Data excerpts:
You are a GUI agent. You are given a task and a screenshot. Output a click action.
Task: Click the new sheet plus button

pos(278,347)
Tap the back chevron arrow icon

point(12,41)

→ **EXERCISE**:
Recopy the records without any alteration.

→ **ANSWER TO THIS EXERCISE**:
You are a GUI agent. You are given a task and a screenshot. Output a click action.
Task: Click the new sheet plus button

pos(278,347)
Tap the back chevron arrow icon

point(12,41)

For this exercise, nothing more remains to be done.